Rev 418: Bring in the updated history-db changes. in http://bazaar.launchpad.net/~jameinel/loggerhead/integration

John Arbash Meinel john at arbash-meinel.com
Mon May 3 21:43:10 BST 2010


At http://bazaar.launchpad.net/~jameinel/loggerhead/integration

------------------------------------------------------------
revno: 418 [merge]
revision-id: john at arbash-meinel.com-20100503204255-xqqrtvdt33k3v768
parent: john at arbash-meinel.com-20100430222947-dmvjm1w2ve317p7q
parent: john at arbash-meinel.com-20100503203439-hmztxy1pa9nw6d7s
committer: John Arbash Meinel <john at arbash-meinel.com>
branch nick: integration
timestamp: Mon 2010-05-03 15:42:55 -0500
message:
  Bring in the updated history-db changes.
modified:
  loggerhead/history.py          history.py-20061211064342-102iqirsciyvgtcf-5
-------------- next part --------------
=== modified file 'loggerhead/history.py'
--- a/loggerhead/history.py	2010-04-30 22:29:47 +0000
+++ b/loggerhead/history.py	2010-05-03 20:42:55 +0000
@@ -36,6 +36,7 @@
 import textwrap
 import threading
 
+from bzrlib import lru_cache
 import bzrlib.branch
 import bzrlib.delta
 import bzrlib.errors
@@ -207,6 +208,53 @@
         finally:
             self._lock.release()
 
+
+_raw_revno_revid_cache = lru_cache.LRUCache(10000)
+_revno_revid_lock = threading.RLock()
+
+
+class RevnoRevidMemoryCache(object):
+    """A store that maps revnos to revids based on the branch it is in.
+    """
+
+    def __init__(self, cache, lock, branch_tip):
+        # Note: what we'd really like is something that knew how long it takes
+        # to produce a revno * how often it is accessed. Since some revnos
+        # take 100x longer to produce than others. Could we cheat and just loop
+        # on __getitem__ ?
+        # There are also other possible layouts. A per-branch cache, with an
+        # LRU around the whole thing, etc.

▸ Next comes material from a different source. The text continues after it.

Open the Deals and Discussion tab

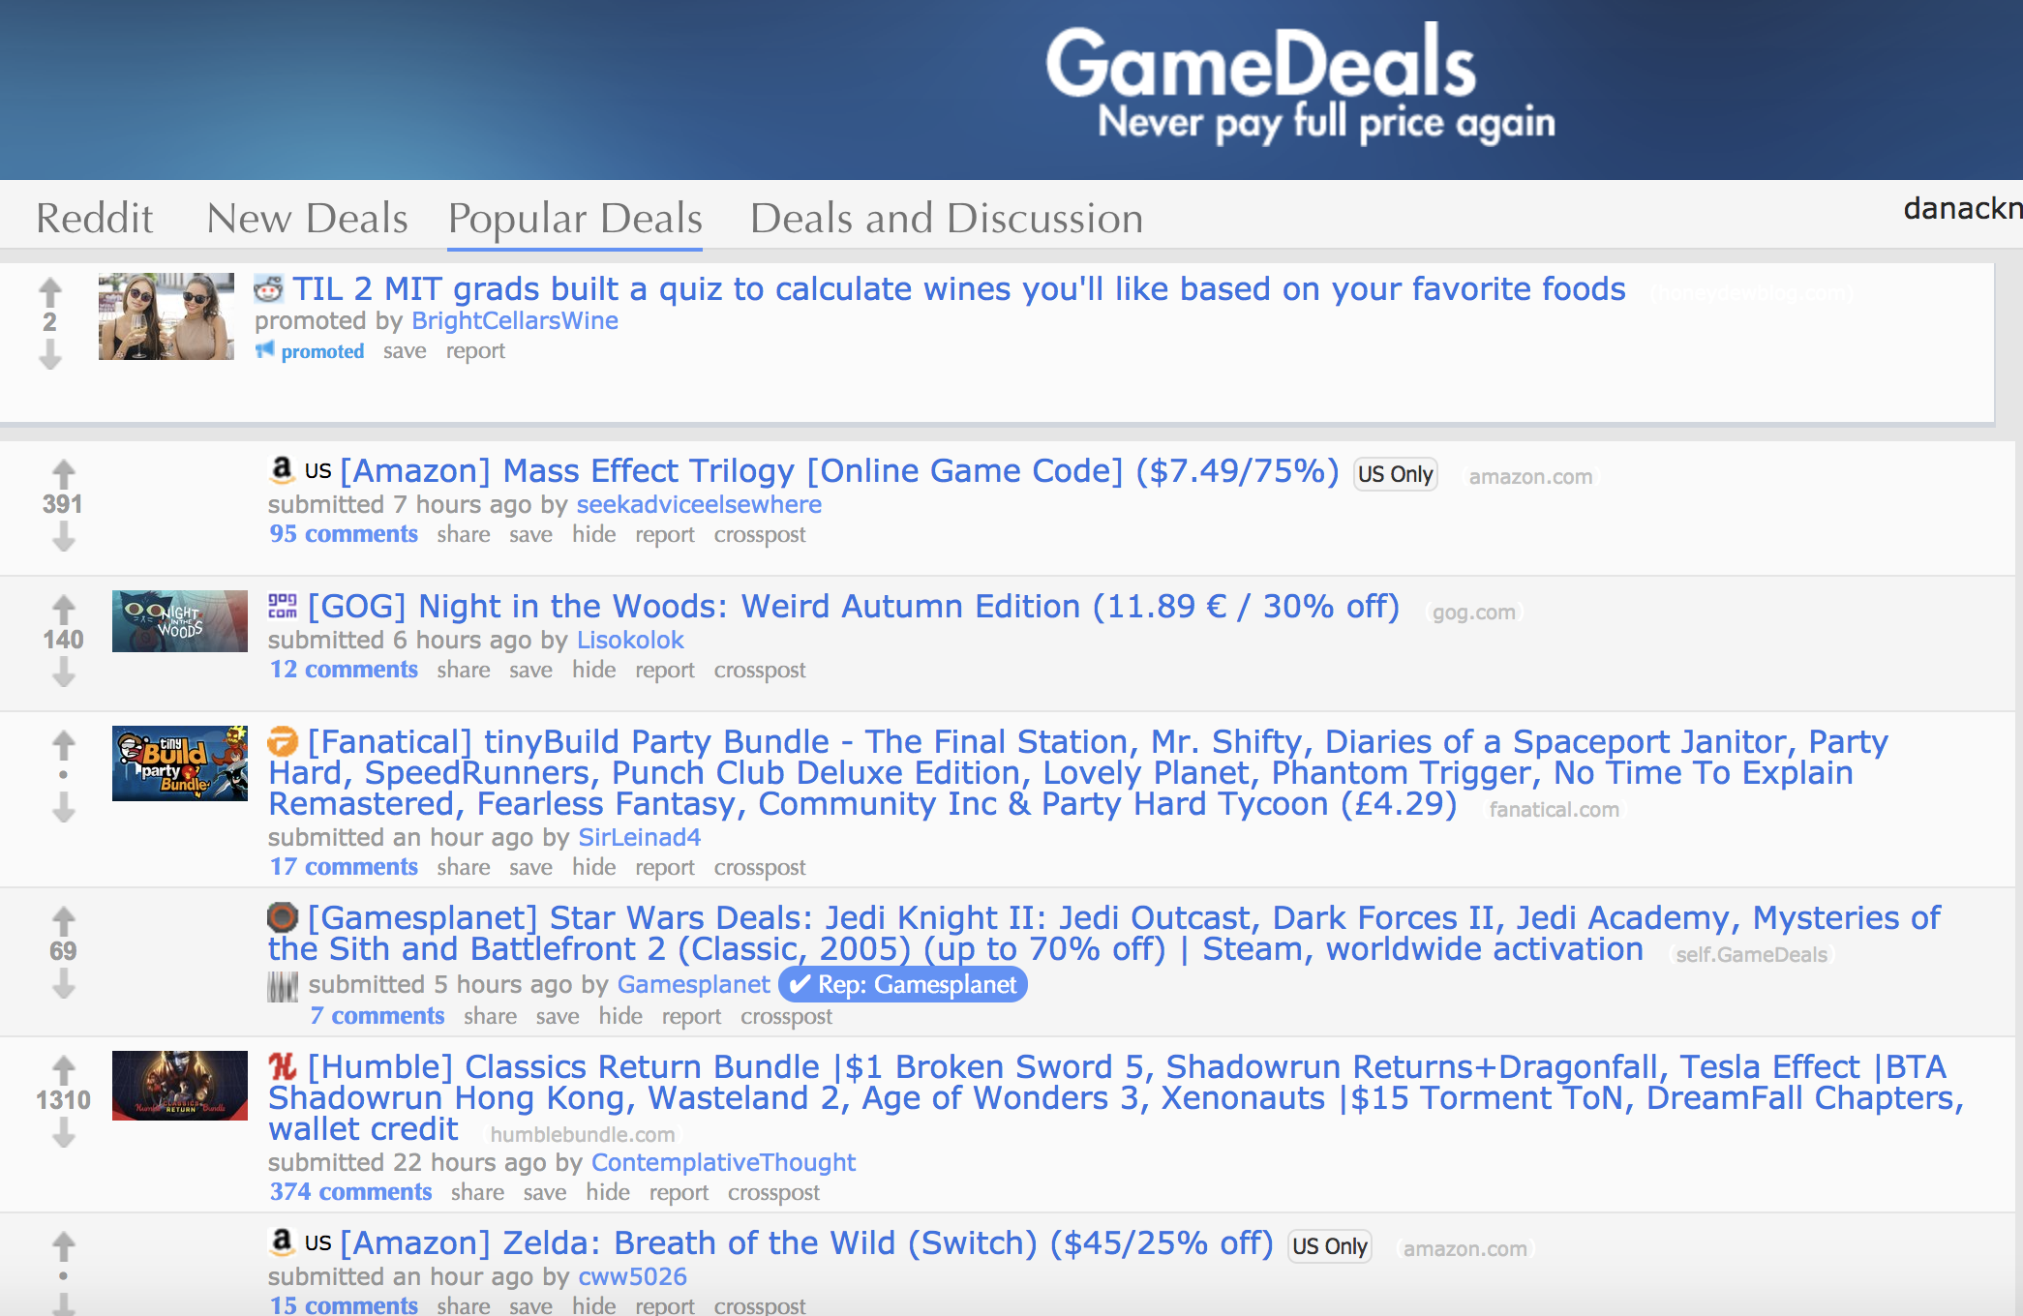pyautogui.click(x=947, y=218)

I chose this for simplicity.
+        self._branch_tip = branch_tip
+        self._cache = cache
+        # lru_cache is not thread-safe, so we need to lock all accesses.
+        # It is even modified when doing a get() on it.

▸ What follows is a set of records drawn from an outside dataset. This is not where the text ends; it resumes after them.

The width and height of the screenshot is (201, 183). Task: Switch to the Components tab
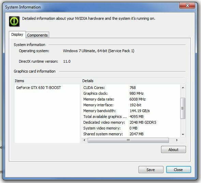[37, 35]
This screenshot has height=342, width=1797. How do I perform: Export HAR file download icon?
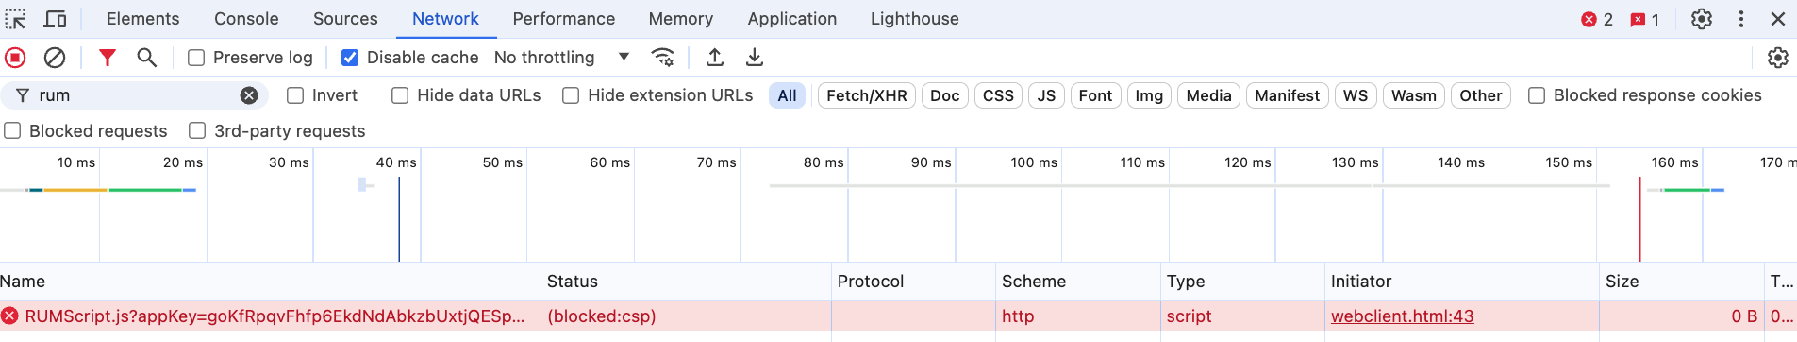755,58
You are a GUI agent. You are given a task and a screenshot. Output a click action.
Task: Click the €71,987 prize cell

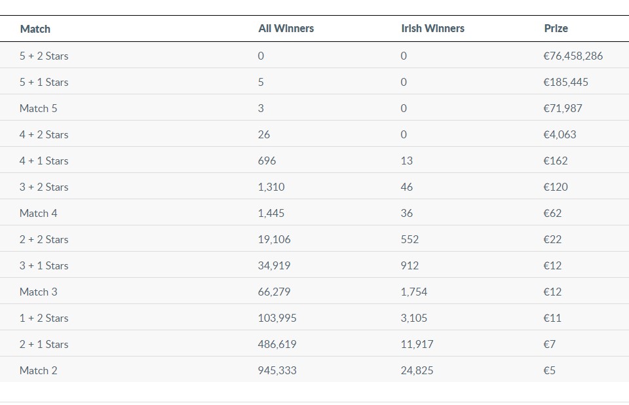coord(563,108)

+        self._lock = lock
+
+    def get(self, key):
+        """Return the data associated with `key`.
+        Otherwise return None.
+
+        :param key: Can be a revno_str or a revid.
+        """
+        self._lock.acquire()
+        try:
+            cached = self._cache.get((self._branch_tip, key))
+        finally:
+            self._lock.release()
+        return cached
+
+    def set(self, revid, revno_str):
+        """Store `data` under `key`.
+        """
+        self._lock.acquire()
+        try:
+            # TODO: StaticTuples ? Probably only useful if we cache more than
+            #       10k of them. 100k/1M is probably useful.
+            self._cache[(self._branch_tip, revid)] = revno_str
+            self._cache[(self._branch_tip, revno_str)] = revid
+        finally:
+            self._lock.release()
+
 # Used to store locks that prevent multiple threads from building a 
 # revision graph for the same branch at the same time, because that can
 # cause severe performance issues that are so bad that the system seems
@@ -245,6 +293,8 @@
         self._branch = branch
         self._branch_tags = None
         self._inventory_cache = {}
+        # Map from (tip_revision, revision_id) => revno_str
+        # and from (tip_revisino, revno_str) => revision_id
         self._querier = _get_querier(branch)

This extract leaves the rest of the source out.